Genetic Syndromes
Genetic syndromes are caused by an abnormality in the genome, such as a missing or extra piece or copy of a chromosome or an error in the DNA. These syndromes and the impact of their associated abnormalities can vary greatly, and often require additional medical attention at the time of delivery.
The Cardinal Glennon St. Louis Fetal Care Institute has an on-site dedicated prenatal genetic counselor. Our genetic counselor and the team of SLUCare Physician Group specialists have the experience and technology to accurately prenatally diagnose these syndromes, as well as assist the family in preparing for delivery and beyond.

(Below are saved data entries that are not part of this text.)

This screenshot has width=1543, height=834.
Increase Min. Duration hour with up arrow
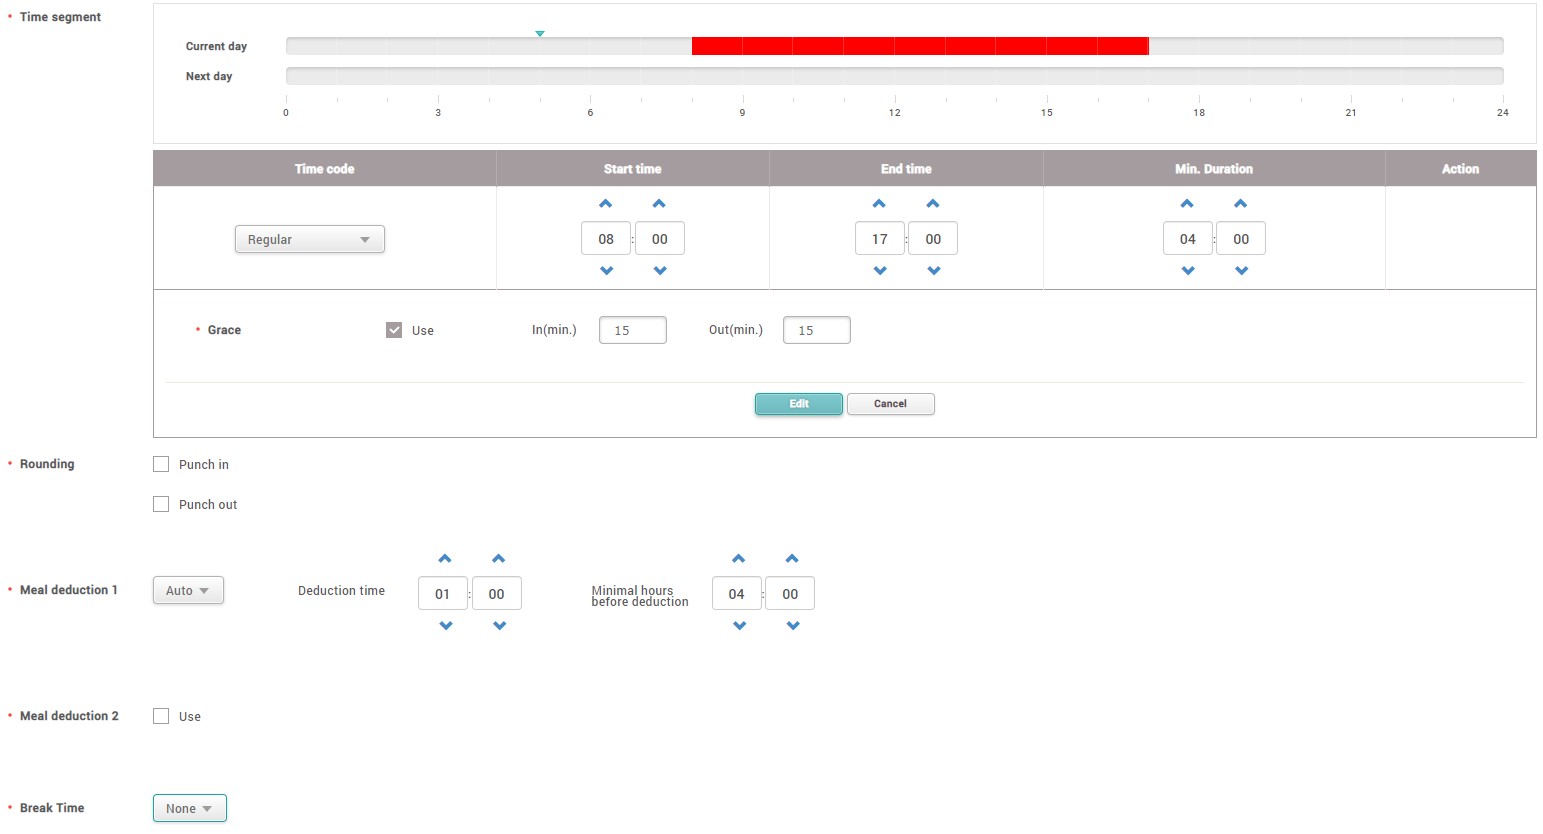[x=1187, y=204]
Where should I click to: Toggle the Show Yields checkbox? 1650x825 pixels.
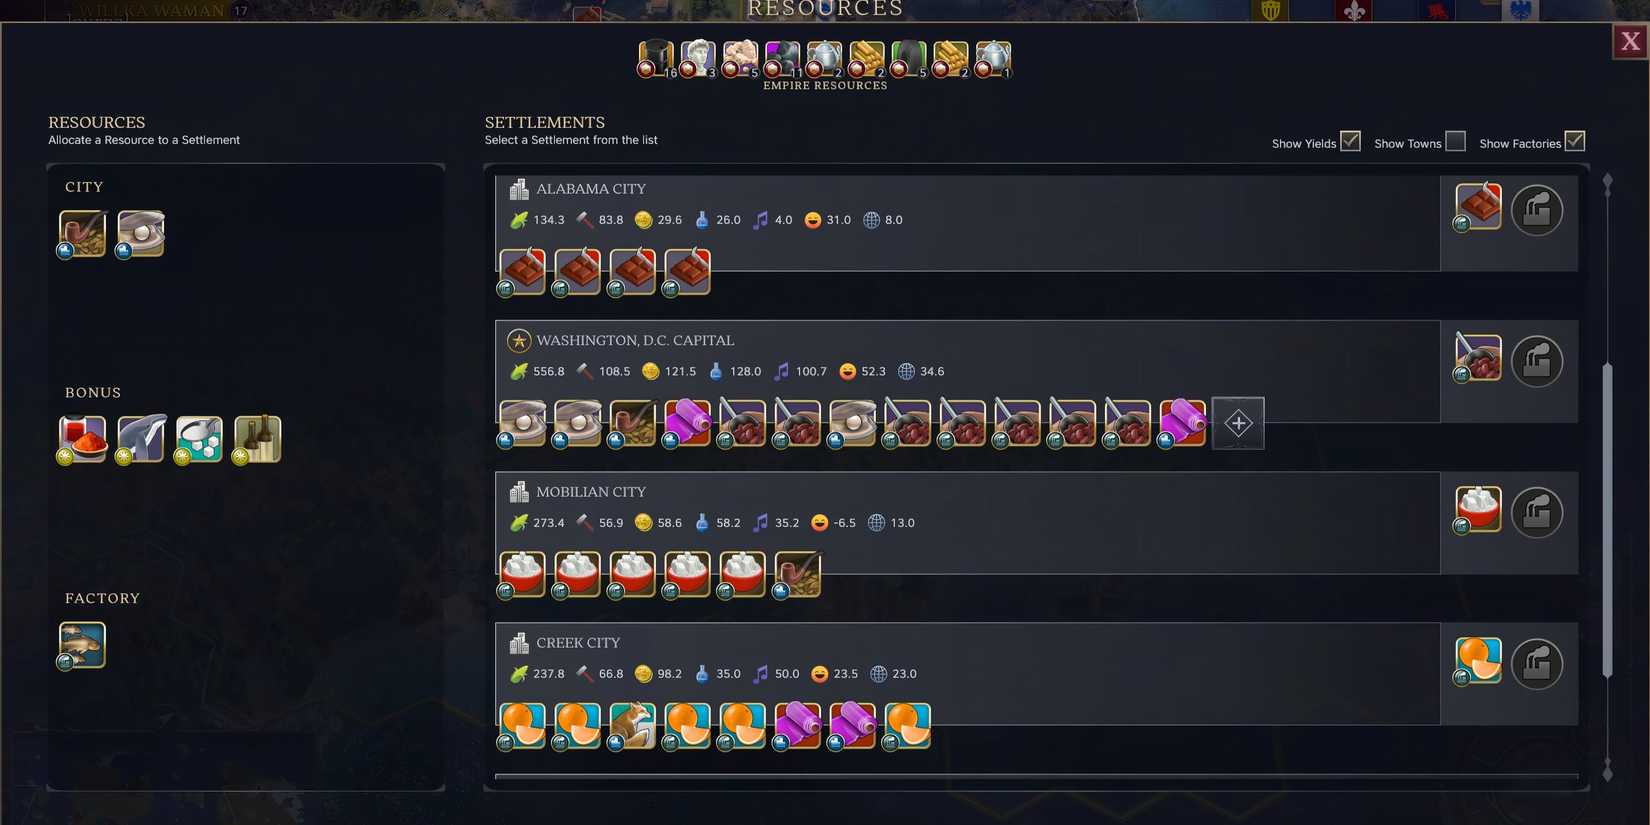(1350, 141)
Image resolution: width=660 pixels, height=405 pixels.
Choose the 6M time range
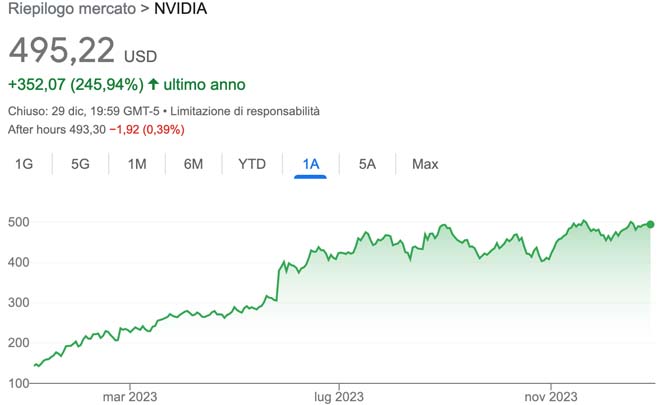tap(194, 164)
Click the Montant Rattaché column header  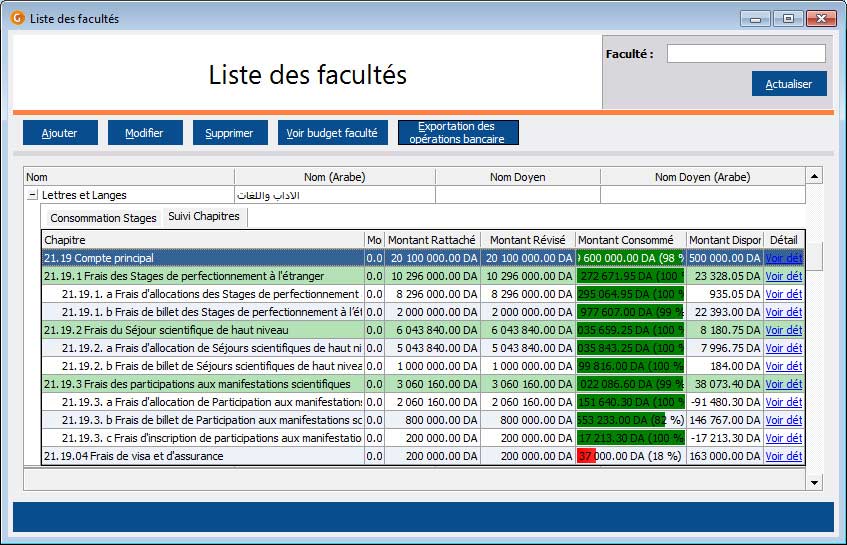pyautogui.click(x=432, y=240)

Genetic diagnoses that the Cardinal Glennon St. Louis Fetal Care Institute follows include:
- 22q deletion syndrome (DiGeorge syndrome) - This is a genetic condition in which a small portion of chromosome 22 is deleted or missing.
- Monosomy X (Turner syndrome) - This syndrome happens only to females. In most cases, females have two "X" chromosomes; however the affected individual might have only one or a missing piece of the second.
- Prune Belly Syndrome (Eagle-Barrett Syndrome) - Most often occurring in boys, babies born with this condition have poorly developed or missing abdominial muscles, undescended testicals (males), and an expanded bladder.
- Skeletal dysplasias (e.g. achondroplasia, osteogenesis imperfecta, thanatophoric dysplasia, etc.) - A class that encompasses more than 400 disorders with a variety of structural findings.
- Trisomy 13 (Patau syndrome) - This syndrome happens when a person has three copies of chromosome #13 instead of the usual two, for a total of 47 chromosomes.
- Trisomy 18 (Edwards syndrome) - This condition is caused when a person has three copies of chromosome #18 instead of the usual two.
- Trisomy 21 (Down syndrome) - This condition is caused when an individual has three copies of chromosome #21 instead of the usual two.